Maurice Benedict de Worms (1805–1867) was an Austrian plantation owner in Ceylon.

==Biography==

===Early life===
Maurice Benedict de Worms was born in 1805 in Frankfurt, Germany. His father was Benedikt Moses Worms (1769–1824) and his mother, Schönche Jeannette Rothschild (1771–1859). He had two brothers, Baron Solomon Benedict de Worms (1801–1882) and Gabriel Benedict de Worms (1802–1881), and one sister, Henriette Worms (1803–1879).

His maternal grandfather was Mayer Amschel Rothschild (1744–1812), the founder of the Rothschild banking dynasty.

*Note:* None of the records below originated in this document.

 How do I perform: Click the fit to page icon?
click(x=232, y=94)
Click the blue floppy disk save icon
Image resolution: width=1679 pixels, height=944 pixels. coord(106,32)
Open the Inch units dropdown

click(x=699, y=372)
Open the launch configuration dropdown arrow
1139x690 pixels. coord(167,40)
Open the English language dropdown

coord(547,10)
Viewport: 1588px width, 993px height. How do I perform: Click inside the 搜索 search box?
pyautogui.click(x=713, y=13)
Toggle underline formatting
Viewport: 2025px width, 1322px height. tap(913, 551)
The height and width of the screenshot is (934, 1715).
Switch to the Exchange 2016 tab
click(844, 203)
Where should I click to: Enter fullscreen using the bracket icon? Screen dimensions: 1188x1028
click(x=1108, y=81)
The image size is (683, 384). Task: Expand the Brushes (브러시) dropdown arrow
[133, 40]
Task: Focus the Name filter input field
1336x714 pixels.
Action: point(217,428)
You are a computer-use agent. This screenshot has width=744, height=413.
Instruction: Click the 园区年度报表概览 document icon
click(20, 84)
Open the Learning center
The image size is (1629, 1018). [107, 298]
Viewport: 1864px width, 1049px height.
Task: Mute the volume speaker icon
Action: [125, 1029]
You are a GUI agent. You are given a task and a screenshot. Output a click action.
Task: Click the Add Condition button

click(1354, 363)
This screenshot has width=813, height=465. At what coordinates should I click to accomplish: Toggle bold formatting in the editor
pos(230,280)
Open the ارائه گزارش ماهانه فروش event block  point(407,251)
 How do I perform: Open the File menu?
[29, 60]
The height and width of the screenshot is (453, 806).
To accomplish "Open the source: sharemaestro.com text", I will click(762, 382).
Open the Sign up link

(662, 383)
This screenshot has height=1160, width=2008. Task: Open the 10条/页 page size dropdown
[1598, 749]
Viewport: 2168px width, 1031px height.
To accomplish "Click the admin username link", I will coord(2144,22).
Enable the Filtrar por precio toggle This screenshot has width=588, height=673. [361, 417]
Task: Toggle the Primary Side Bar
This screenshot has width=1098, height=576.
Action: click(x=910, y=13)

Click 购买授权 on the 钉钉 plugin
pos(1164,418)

As a result, his maternal uncles were Amschel Mayer Rothschild (1773–1855), Salomon Mayer von Rothschild (1774–1855), Nathan Mayer Rothschild (1777–1836), Carl Mayer von Rothschild (1788–1855), James Mayer de Rothschild (1792–1868), and his maternal aunts, Isabella Rothschild (1781–1861), Babette Rothschild (1784–1869), Julie Rothschild (1790–1815) and Henriette Rothschild (1791–1866).

===Career===
Together with his brother Gabriel, he travelled to the Far East in 1841 and purchased a plantation in Ceylon. Their other brother, Solomon, also invested in the plantation. Over the years, they acquired 2,000 acres under cultivation, and more than 6,000 acres of forest land. It came to be known as the Rothschild Estate. They also owned the Sogamma and Condegalla estates in Pussellawa. They grew coffee and tea, especially Ceylon Tea. They sold the plantations in 1865.

His business was succeeded by Henry de Worms, 1st Baron Pirbright.

===Death===
He died in 1867 in London. His will included large donations to Jewish organizations.